Scientists have reversed advanced heart failure in mice after discovering a previously unrecognised healing capacity of the heart muscle. They did this by silencing the activity of a biological pathway – called Hippo – which can prevent the regeneration of heart tissue.
Developments such as this could one day lead to new treatment options for advanced heart failure, which kills thousands of people in the UK alone every year.
The organ fails when the muscle does not have the strength to pump blood around the body, with symptoms including shortness of breath, swelling and fatigue. Its main causes are heart attacks, high blood pressure and diseases that affect the muscle.
"Heart failure remains the leading cause of mortality from heart disease.
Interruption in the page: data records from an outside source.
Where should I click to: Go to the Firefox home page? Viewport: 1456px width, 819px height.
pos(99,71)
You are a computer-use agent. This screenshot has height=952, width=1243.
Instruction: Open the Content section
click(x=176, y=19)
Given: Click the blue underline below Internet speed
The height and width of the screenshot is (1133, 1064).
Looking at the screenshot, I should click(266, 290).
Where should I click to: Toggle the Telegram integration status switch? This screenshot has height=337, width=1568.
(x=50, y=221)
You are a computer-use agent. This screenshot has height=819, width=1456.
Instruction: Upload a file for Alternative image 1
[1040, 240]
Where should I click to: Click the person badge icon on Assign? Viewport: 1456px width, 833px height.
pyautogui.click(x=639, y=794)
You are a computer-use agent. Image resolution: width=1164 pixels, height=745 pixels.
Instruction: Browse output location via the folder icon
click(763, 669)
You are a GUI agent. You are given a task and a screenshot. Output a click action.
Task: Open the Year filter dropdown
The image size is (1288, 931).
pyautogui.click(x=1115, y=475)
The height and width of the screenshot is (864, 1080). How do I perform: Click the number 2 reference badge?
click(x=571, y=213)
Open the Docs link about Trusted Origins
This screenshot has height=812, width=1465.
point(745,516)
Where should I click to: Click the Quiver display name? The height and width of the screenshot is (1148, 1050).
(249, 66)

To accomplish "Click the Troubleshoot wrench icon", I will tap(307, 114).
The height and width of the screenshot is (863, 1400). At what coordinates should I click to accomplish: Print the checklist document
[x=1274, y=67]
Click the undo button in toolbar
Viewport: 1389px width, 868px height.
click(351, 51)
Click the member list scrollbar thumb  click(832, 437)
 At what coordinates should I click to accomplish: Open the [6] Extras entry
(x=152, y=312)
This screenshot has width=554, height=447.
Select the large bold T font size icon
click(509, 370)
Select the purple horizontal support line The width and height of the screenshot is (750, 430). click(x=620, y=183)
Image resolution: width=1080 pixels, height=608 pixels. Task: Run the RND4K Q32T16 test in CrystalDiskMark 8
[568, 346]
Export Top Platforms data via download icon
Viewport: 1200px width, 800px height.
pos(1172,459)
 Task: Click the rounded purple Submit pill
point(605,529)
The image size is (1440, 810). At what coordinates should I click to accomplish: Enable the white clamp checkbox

The best current treatment for this condition is implantation of a ventricular assist device or a transplant, but the number of hearts available for transplant is limited," said James Martin, an author of the study from Baylor College of Medicine in Texas. The research was published in the journal Nature.
Most people who have suffered severe heart attacks will develop heart failure one day. This is because during a heart attack, blood stops flowing into the organ, starving it of oxygen and causing parts of the muscle to die.
These damaged areas do not regenerate and are instead replaced with scars made of cells called fibroblasts, which make it difficult for it to pump properly.
"One of the interests of my lab is to develop ways to heal heart muscle by studying pathways involved in heart development and regeneration," Martin said. "In this study, we investigated the Hippo pathway, which is known from my lab's previous studies to prevent adult heart muscle cell proliferation and regeneration."
"When patients are in heart failure there is an increase in the activity of the Hippo pathway," said John Leach, first author of the study and a graduate student in Martin's lab. "This led us to think that if we could turn Hippo off, then we might be able to induce improvement in heart function."
"We designed a mouse model to mimic the human condition of advanced heart failure," Leach said. "Once we reproduced a severe stage of injury in the mouse heart, we inhibited the Hippo pathway. After six weeks we observed that the injured hearts had recovered their pumping function to the level of the control, healthy hearts."
The researchers think that turning off Hippo encourages the muscle cells to proliferate and survive while also affecting the fibroblast cells, although more studies are needed to understand precisely what is going on and how the new knowledge can be implemented in future treatments for humans.